Session Program


  • 12 July 2017
  • 08:00AM - 10:00AM
  • Room: Normanna
  • Chairs: Jesús Alcalá-Fdez and José M. Alonso

Software for Soft Computing-I

Abstract - This paper presents a toolkit for automatic generation and analysis of fuzzy sets (FS) from data. Toolkits are vital for the wider dissemination, accessibility and implementation of theoretic work and applications on FSs. There are currently several toolkits in the literature that focus on knowledge representation and fuzzy inference, but there are few that focus on the automatic generation and comparison of FSs. As there are several methods of constructing FSs from data, it is important to have the tools to use these methods. This paper presents an open-source, python- based toolkit, named fuzzycreator, that facilitates the creation of both conventional and non-conventional (non-normal and non-convex) type-1, interval type-2 and general type-2 FSs from data. These FSs may then be analysed and compared through a series of tools and measures (included in the toolkit), such as evaluating their similarity and distance. An overview of the key features of the toolkit are given and demonstrations which provide rapid access to cutting-edge methodologies in FSs to both expert and non-expert users.
Abstract - SPARQL has been adopted as query language for the Semantic Web. RDF and OWL have also been established as vocabularies to describe ontologies in this setting. While RDF/OWL/SPARQL have been designed for querying crisp information, some contexts require to manage uncertainty, vagueness and imprecise knowledge. In this paper a SPARQL extension, called FSA-SPARQL (Fuzzy Sets and Aggregators based SPARQL) is proposed, in which queries can involve different fuzzy connectives and (aggregation) operators. The language has been implemented as an extension of the ARQ Jena SPARQL engine and it is equipped with a Web tool from which queries can be executed on-line.
Abstract - Refer4Learning is an application that helps teachers in the early stages of children education to work on basic concepts such as color, size, or position of simple geometric objects. This type of concepts are imprecise by nature and, thus, establishing the correspondence between an expression of natural language that uses these concepts and the reality that is intended to be described is a matter of degree. In this work, we explain how Refer4Learning performs the selection of visual scenes to practice with these concepts through the use of referring expressions, which are noun phrases aimed at identifying a given object within a scene. As we shall see, this is done through the use of a specificity measure together with appropriate fuzzy models to deal with the mentioned basic visual concepts.
Abstract - Since intuitionistic fuzzy sets (IFSs) have been applied to solve problems in topics like decision-making or pattern recognition, the study of similarity measures aiming to compare this kind of fuzzy sets has become a challenging research subject. When proposed, a similarity measure is usually tested to demonstrate its properties and advantages over the others.

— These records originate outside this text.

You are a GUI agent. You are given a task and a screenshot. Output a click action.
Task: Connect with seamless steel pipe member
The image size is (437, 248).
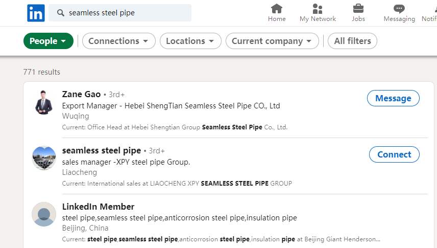pos(394,154)
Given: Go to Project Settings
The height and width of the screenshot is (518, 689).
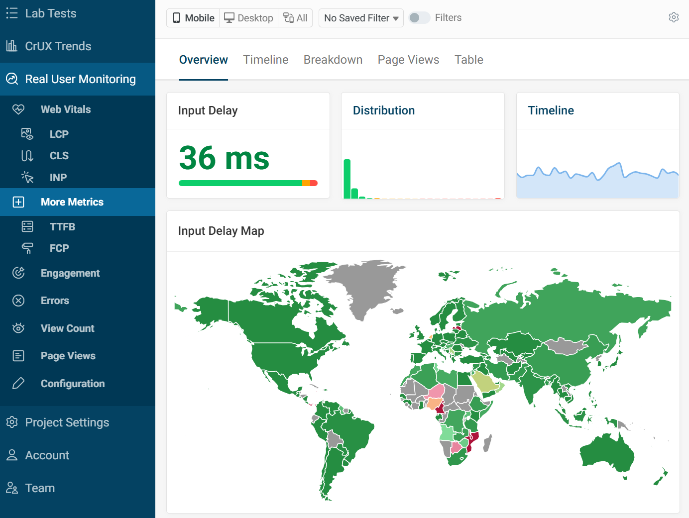Looking at the screenshot, I should [x=67, y=422].
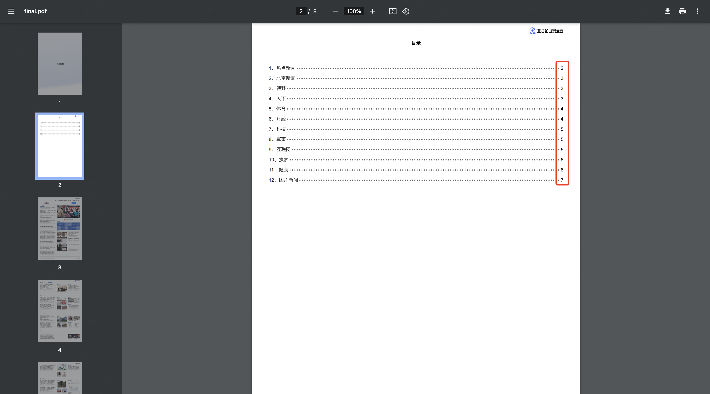Click the final.pdf document title
This screenshot has width=710, height=394.
coord(35,11)
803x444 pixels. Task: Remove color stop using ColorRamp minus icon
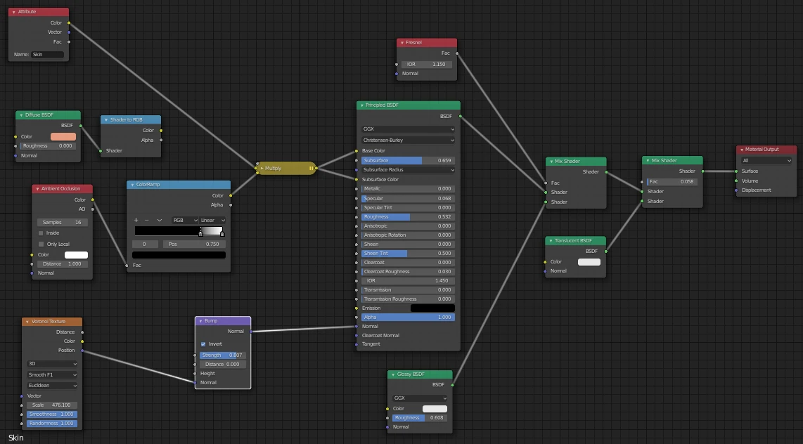[x=147, y=220]
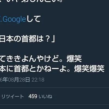This screenshot has height=109, width=109.
Task: Click the divider line below いいね row
Action: pyautogui.click(x=55, y=105)
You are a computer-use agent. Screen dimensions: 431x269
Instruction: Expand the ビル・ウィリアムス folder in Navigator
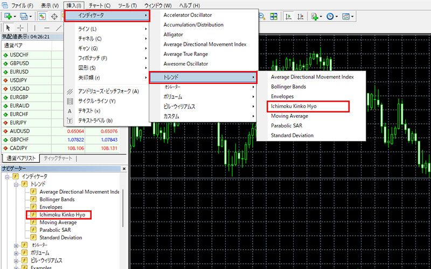(16, 260)
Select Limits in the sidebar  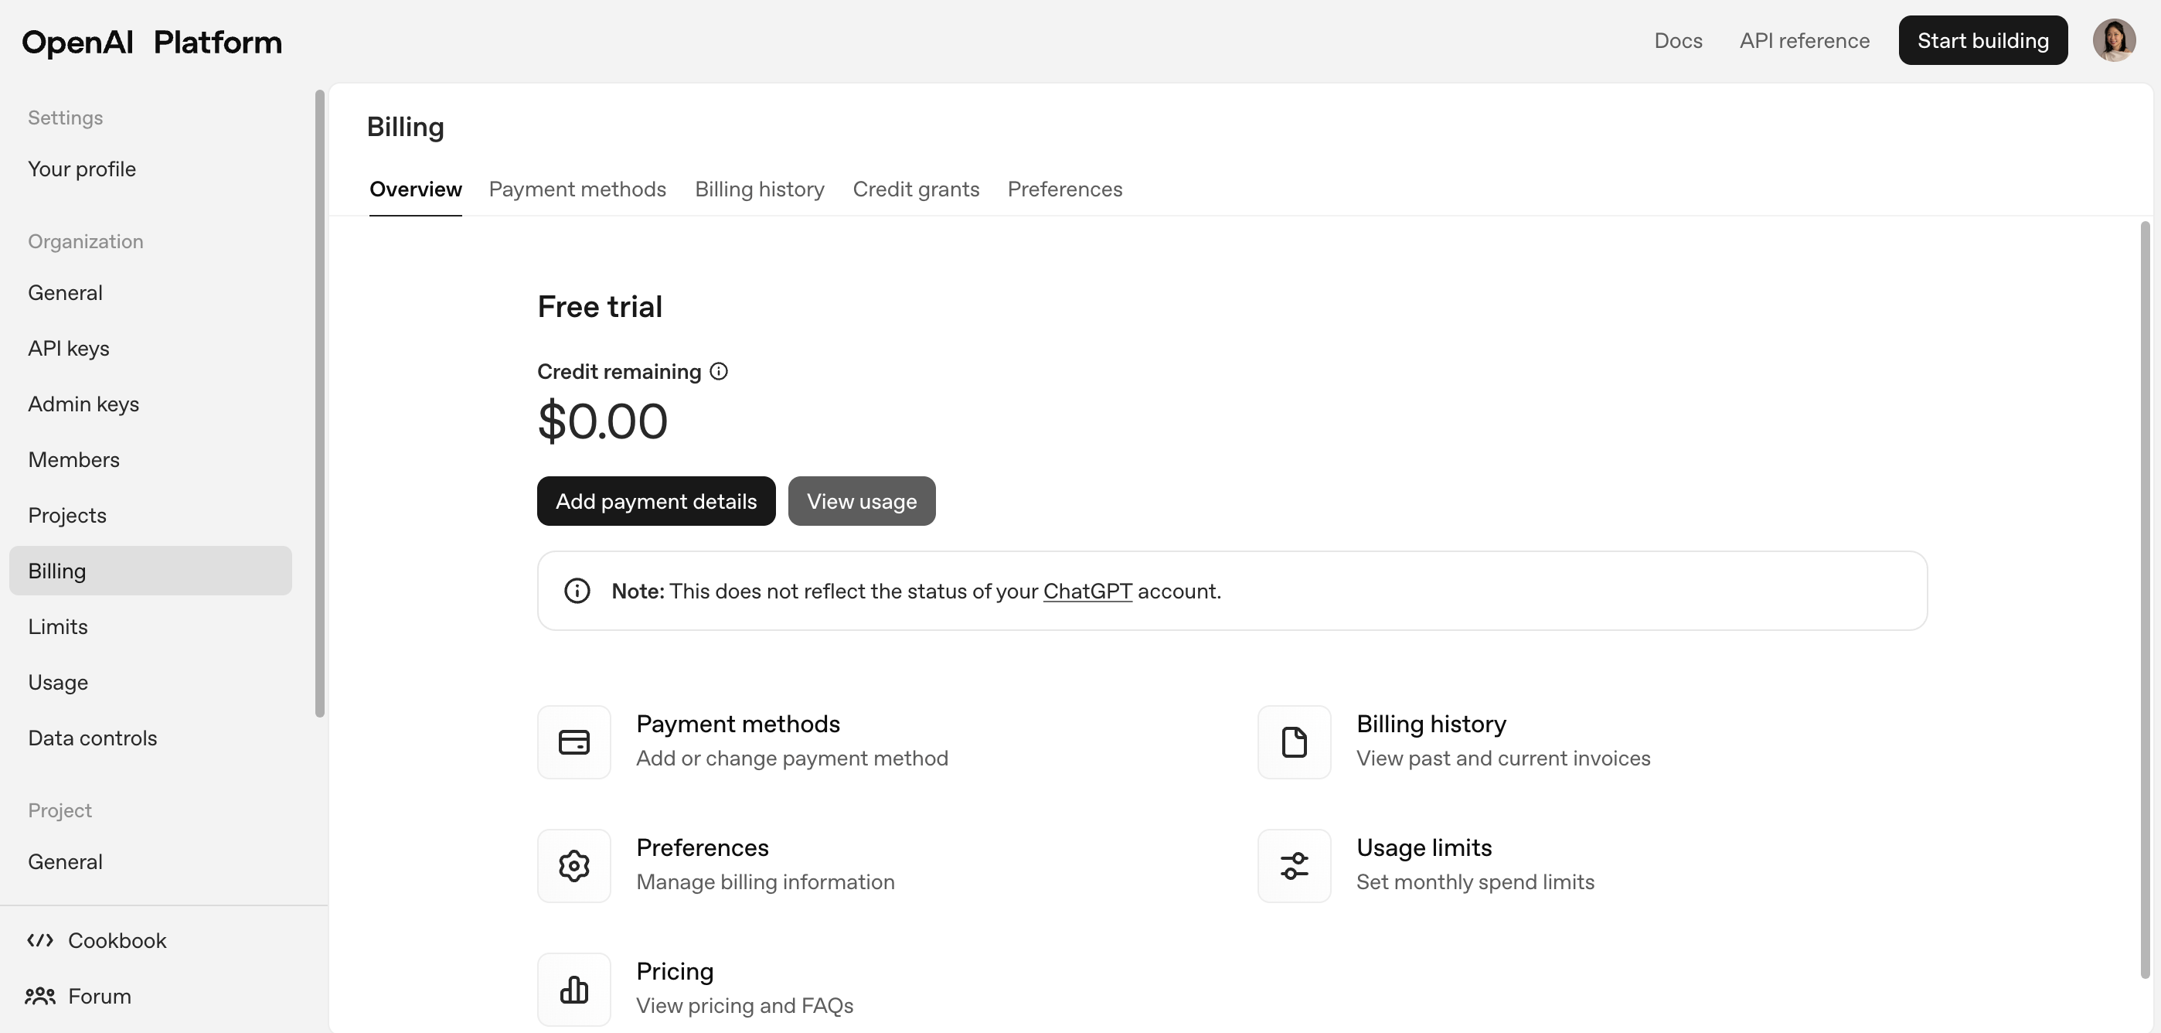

However, those tests are occasionally performed using a small number of examples that do not allow a researcher or practitioner to detect potential drawbacks. In this paper, an open-source software package whereby a researcher can empirically assess several (configurations of) similarity measures while comparing IFSs that characterize experience-based evaluations is proposed and presented. By means of the proposed package, one can (1) build a large number of IFSs according to different learning scenarios, (2) compare those IFSs using existing or novel similarity measures, and (3) generate a comprehensive report about how each similarity measure reflects a perceived similarity. Reports generated by the package show that only a few of the existing similarity measures reflect properly a perceived similarity when IFSs resulting from opposite learning scenarios are compared to each other.
Abstract - The software presented in this paper is an implementation of an intuitionistic fuzzy inference system. Such type of fuzzy inference systems provide an extra layer of uncertainty, called indeterminacy, that the user can integrate in the antecedents and consequents of the fuzzy system. The additional calculations required to make an inference in this type of system need a negligible extra amount of computational resources, making it a low-cost alternative to type-2 fuzzy inference systems. At the current time, no other implementation of such type of systems exist that is open source and free of charge. The software is developed in Clojure in order to leverage the Java libraries, the JVM itself, and the capabilities of the programming language to implement concurrency in a convenient manner. However, the goal of this implementation is to provide a language-agnostic interface based in a REST API, which can be used by any programming language capable of handling HTTP requests. A comparison between a traditional type-1 fuzzy inference is provided, where the reader can observe how the indeterminacy affects the outputs of the system.
Abstract - In this paper, we describe VICLEO, a visualization tool that performs a graph representation of the meaning of a statement based on the concepts of semantic field and semantic similarity measures. As the main novelty, VICLEO extends the concept of semantic field to a whole sentence and clusters it into fuzzy sets, where the degree of membership of the sentence components is obtained applying semantic similarity measures. Furthermore, VICLEO is endowed with a visual interactive interface which allows the user to navigate through the semantic field of the statement.